Trudeau’s Pre-Election Spending Cupboard Looks Increasingly Bare
(Bloomberg) -- Slower-than-expected Canadian economic growth has whittled Prime Minister Justin Trudeau’s room for any new fiscal measures down to zero, without a significant escalation of the deficit.
That’s the conclusion of analysts at National Bank of Canada, in a report that estimates the slowdown’s impact on the federal government’s finances.
The Canadian economy’s outlook has deteriorated since the government last updated its fiscal forecasts in November, on the back of the slump in oil prices. The Bank of Canada earlier this month, for example, cut its 2019 growth forecast to 1.7 percent, from 2.1 percent.
As a result, National Bank economists Warren Lovely and Taylor Schleich estimate a loss of about C$1.5 billion ($1.1 billion) in anticipated revenue this year, in a budget that already had very little room for additional spending after the governing Liberals unveiled corporate tax cuts worth C$14 billion over six years in November.

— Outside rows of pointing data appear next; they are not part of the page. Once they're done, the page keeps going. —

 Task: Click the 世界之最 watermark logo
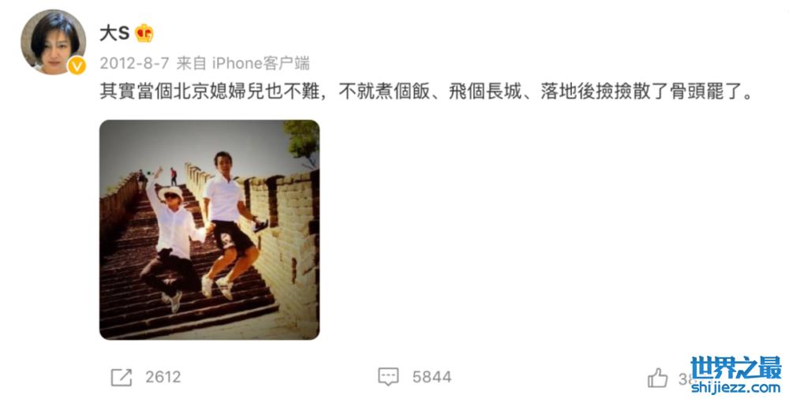[736, 368]
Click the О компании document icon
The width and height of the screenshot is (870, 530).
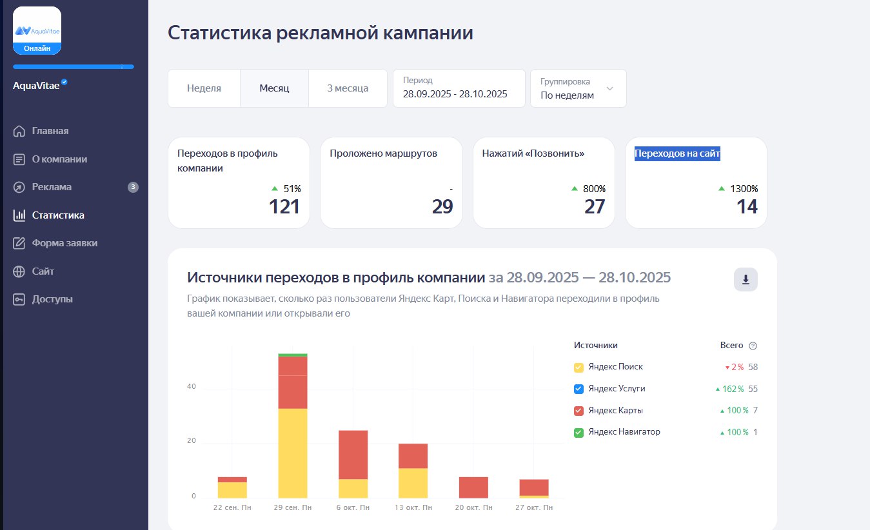(19, 159)
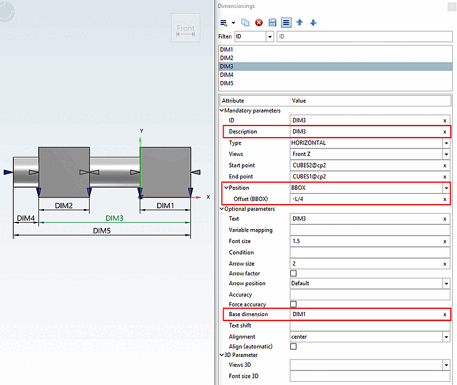457x385 pixels.
Task: Enable the Force accuracy checkbox
Action: [294, 304]

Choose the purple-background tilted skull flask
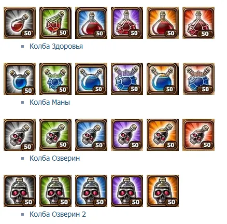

“There’s never a good time to suffer an economic downgrade, but it’s fair to say that recent downward adjustments to Canadian growth have come at an inopportune time for Justin Trudeau and a Liberal government busy formulating a pre-election budget,” the analysts said in the report.
The only way to get any significant room for new budget measures would be to reverse the government’s planned deficit-cutting trajectory -- which now sees deficits including risk cushions falling to C$11.4 billion by 2023, from C$19.8 billion this year.
“For a government trying to court voters and secure another four years mandate, there simply doesn’t look to be a whole lot of room for new measures” National Bank said in the report. “So don’t be holding your breath, waiting on a budget chock full of costly measures.”